Stored dataset items:
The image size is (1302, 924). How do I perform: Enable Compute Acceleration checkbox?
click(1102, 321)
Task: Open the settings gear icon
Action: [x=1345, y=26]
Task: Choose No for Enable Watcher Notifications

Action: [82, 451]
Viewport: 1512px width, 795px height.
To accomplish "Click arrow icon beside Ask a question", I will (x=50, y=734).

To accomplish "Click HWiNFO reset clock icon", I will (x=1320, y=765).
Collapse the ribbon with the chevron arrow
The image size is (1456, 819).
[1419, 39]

## [Task objective]
Word for word, repeat the line holding "Viewport: 1512px width, 795px height." and all lines after it through the end of the entries above.

## [Answer for this exercise]
Viewport: 1512px width, 795px height.
To accomplish "Click arrow icon beside Ask a question", I will (x=50, y=734).

To accomplish "Click HWiNFO reset clock icon", I will (x=1320, y=765).
Collapse the ribbon with the chevron arrow
The image size is (1456, 819).
[1419, 39]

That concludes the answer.